## Exercise prompt
Arrange the data as a Markdown table with the columns "Row" and "Line", starting at the line containing "Image resolution: width=491" and ending at the line containing "[x=305, y=565]", with one row per line and blank lines omitted. Leave the pictures out of the table.

## Dataset excerpts

──────────

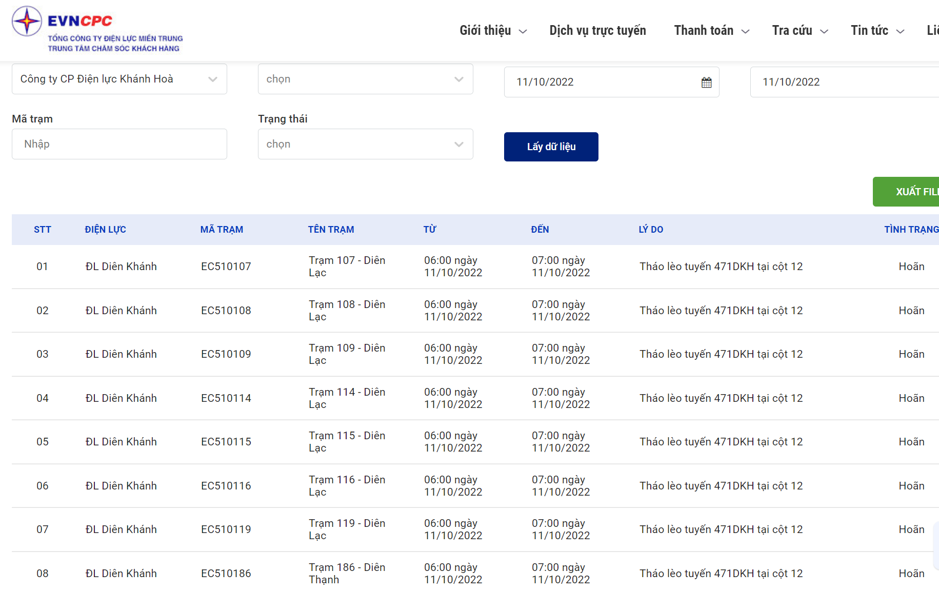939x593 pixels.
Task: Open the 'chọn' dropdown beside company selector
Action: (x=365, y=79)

──────────

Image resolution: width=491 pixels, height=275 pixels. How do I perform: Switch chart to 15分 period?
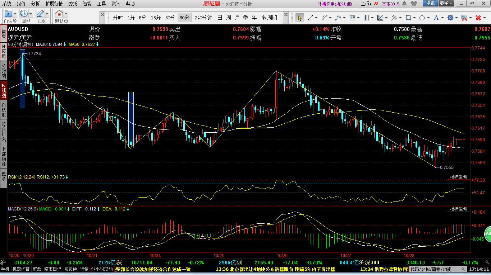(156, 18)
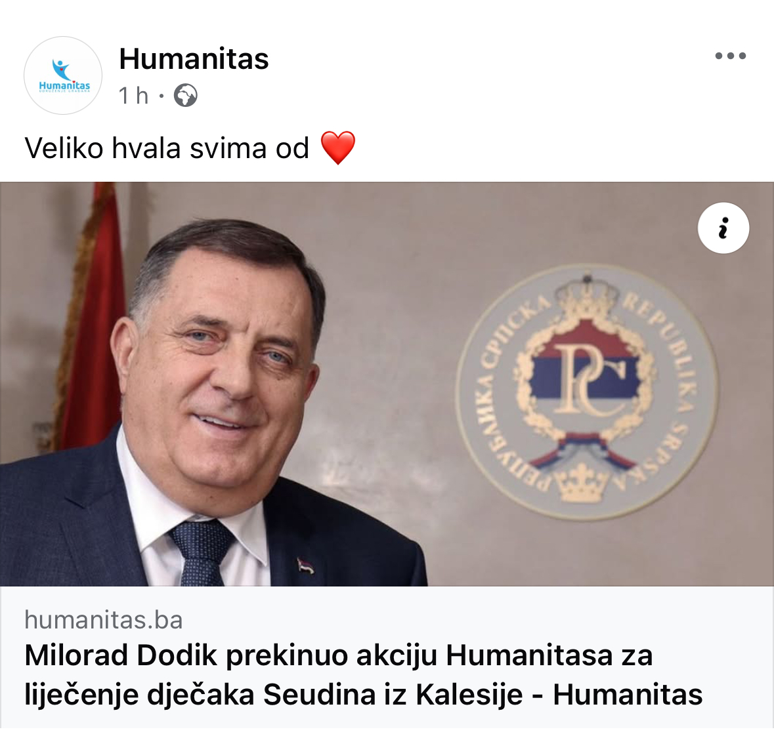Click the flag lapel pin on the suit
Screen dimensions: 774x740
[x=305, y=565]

──────────

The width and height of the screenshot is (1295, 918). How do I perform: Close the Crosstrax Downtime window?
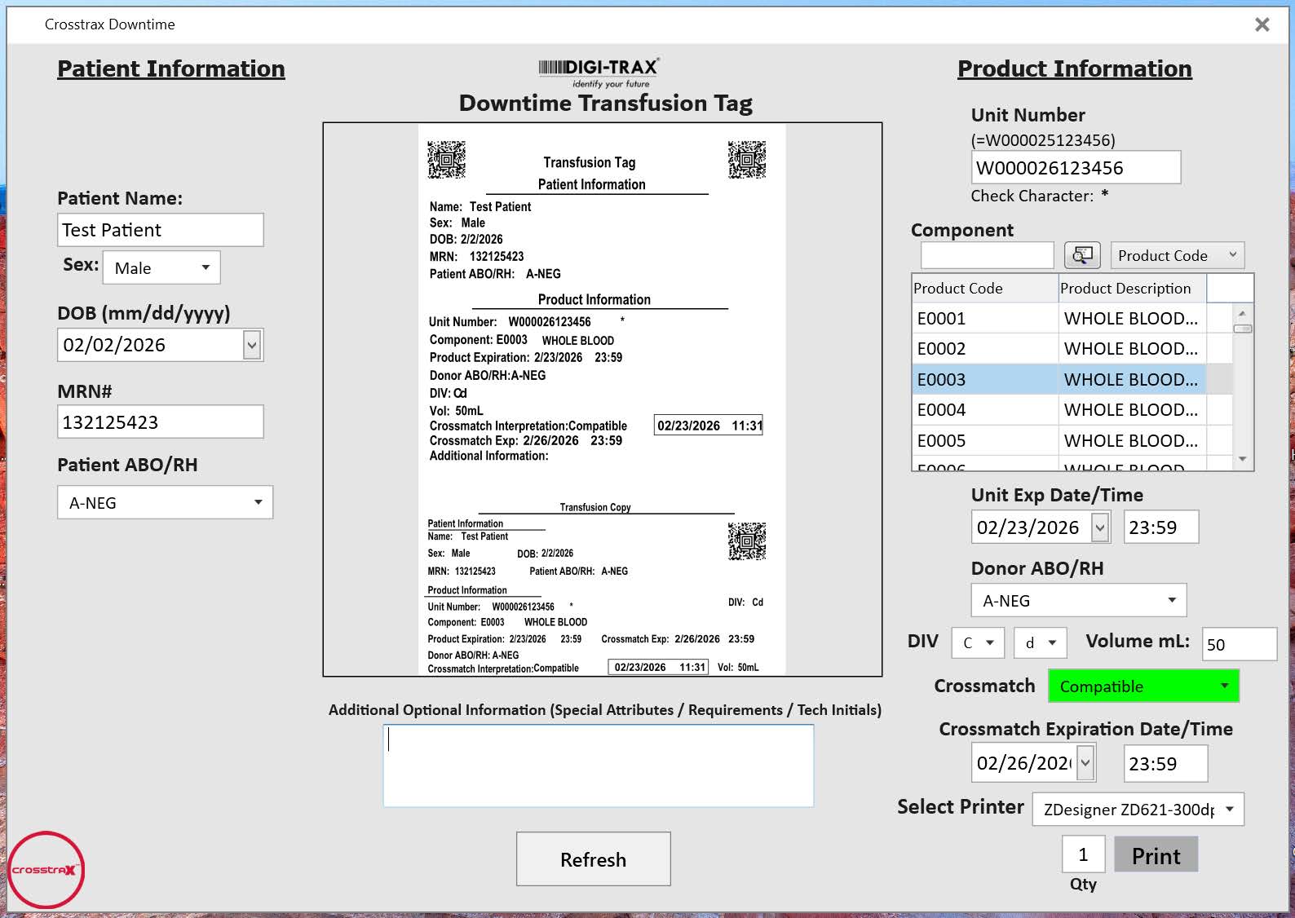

──────────

## Solution to this task
| Row | Line |
|---|---|
| 1 | Image resolution: width=491 pixels, height=275 pixels. How do I perform: Switch chart to 15分 period? |
| 2 | (156, 18) |
| 3 | Click the flag lapel pin on the suit |
| 4 | Screen dimensions: 774x740 |
| 5 | [x=305, y=565] |